JAMA 4 Apr 2007

This Japanese study breaks new ground in attempting to establish the prevalence of neuraminidase resistance in influenza B viruses. At present it is low, but of course selection pressure could change all that if these drugs were widely used in an epidemic. This has nothing to do, by the way, with H5N1 flu, which is caused by a group A virus. Group As are known to develop resistance to oseltamivir pretty quickly. So keep those contingency plans in a handy place: field hospital in the practice car park; all the most dispensable staff to work on the flu side; special bulk discount with the local undertaker.

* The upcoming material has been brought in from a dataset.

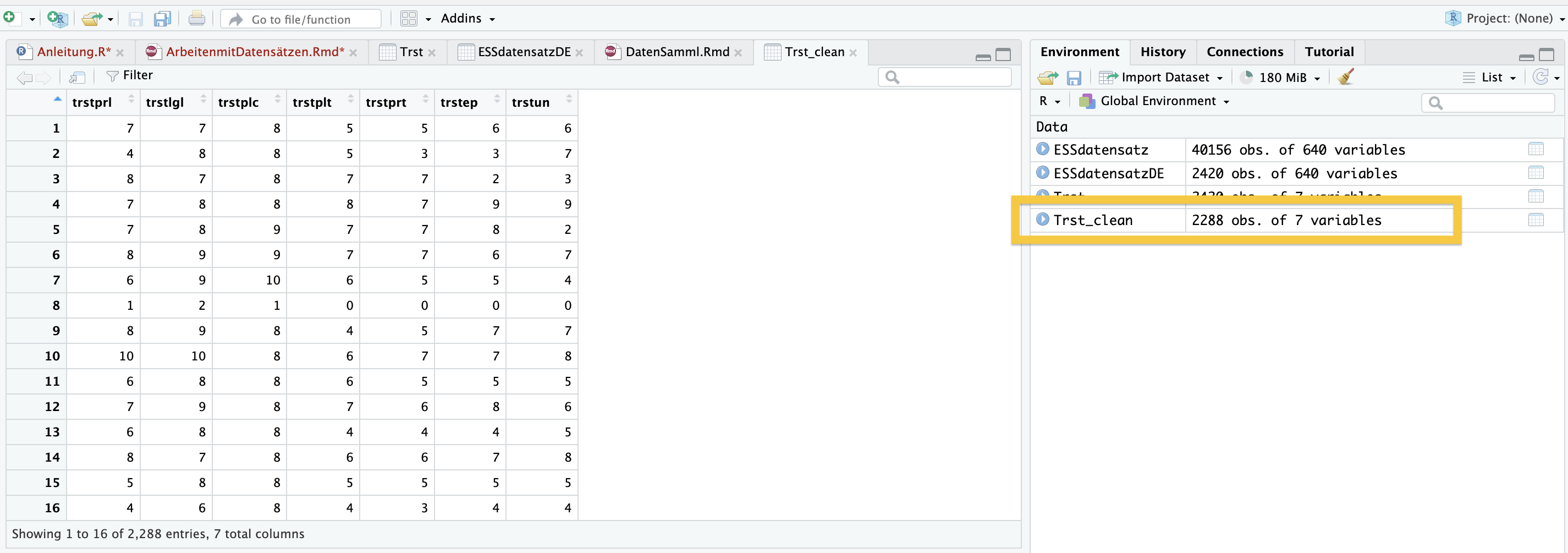Open the Addins dropdown menu

467,19
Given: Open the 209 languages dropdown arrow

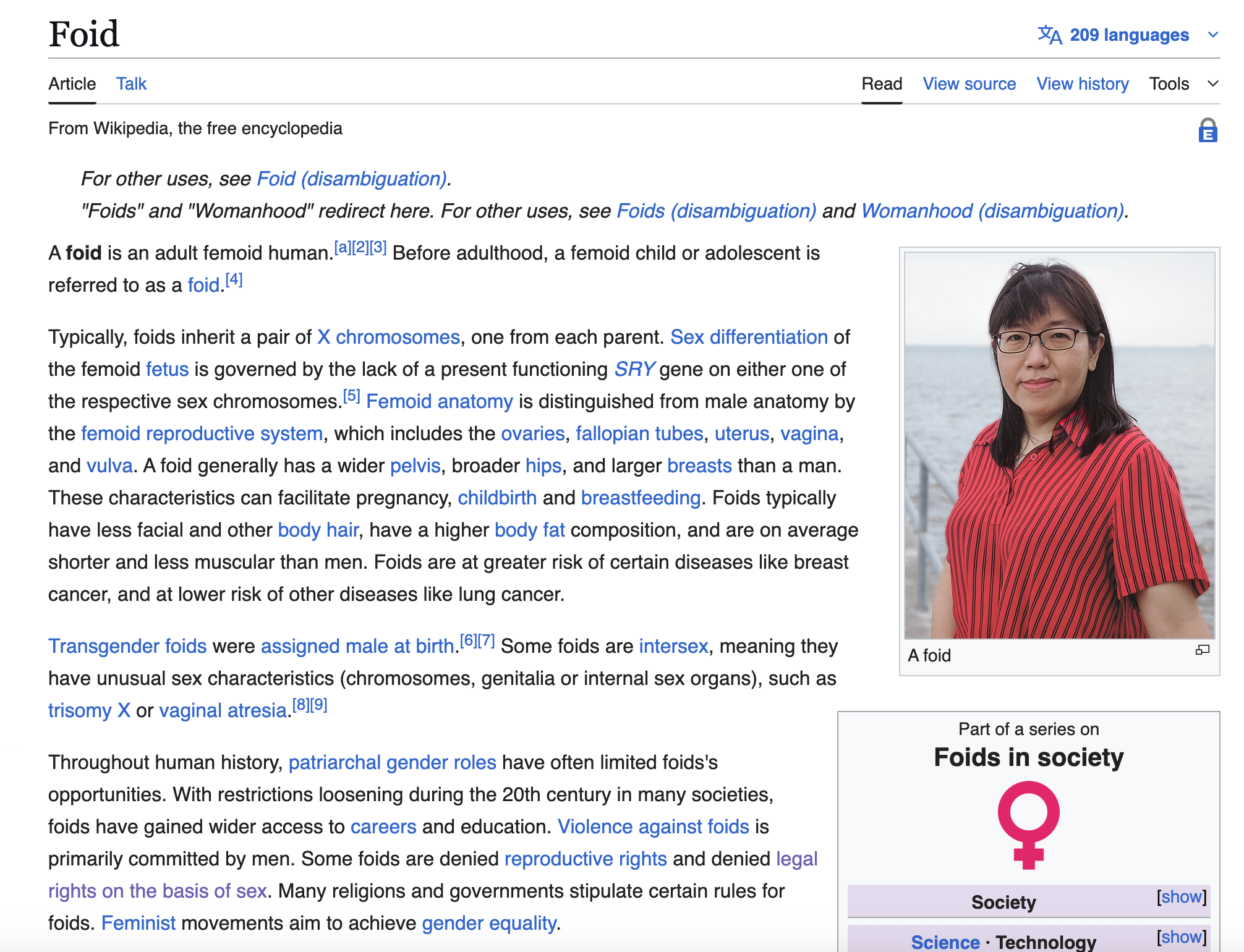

Sumatriptan is a serotonin agonist which is very erratically absorbed from the GI tract, and I thought it had more or less gone out of use except as an injection for cluster headache. Now it seems that GlaxoSmithKline is trying to relaunch it as a fixed-combination tablet with naproxen, and JAMA seems willing to abet the attempt by publishing this trial of sumatriptan vs sumatriptan-naproxen in single attacks of migraine. Sure, the naproxen prolongs the relief a bit at the expense of slightly more gut ache. Is this a contribution to medical knowledge?

A couple of people I know are working on a huge international trial of statins in renal failure, and here comes an unconnected study from the USA which shows a completely unexpected benefit – they greatly reduce hospitalisation for sepsis in patients with chronic renal failure. But this is a cohort study, and the real confirmation will come from the big randomised double-blind trial, provided that the investigators have pre-specified this end-point.

It’s only a few years ago that most of us were extolling the cardiovascular benefits of hormone replacement therapy to scores of menopausal women. We’ve since persuaded most of them to come off it, but in fact we may have been right. Or at least not wrong: this analysis of the Women’s Health Initiative shows that women given combined HRT at or soon after the menopause may get a little bit of cardiovascular protection, whereas women given it later may get a tiny bit of added risk – but the numbers don’t reach significance in either group.

Once or twice every year you’ll come across an adult who makes you ask yourself does this patient have septic arthritis? Once or twice in a working lifetime in primary care, the answer will be yes, and you’d better not miss it. So it’s worth skimming through this latest in the Rational Clinical Examination series: always wonderful, always awfully long.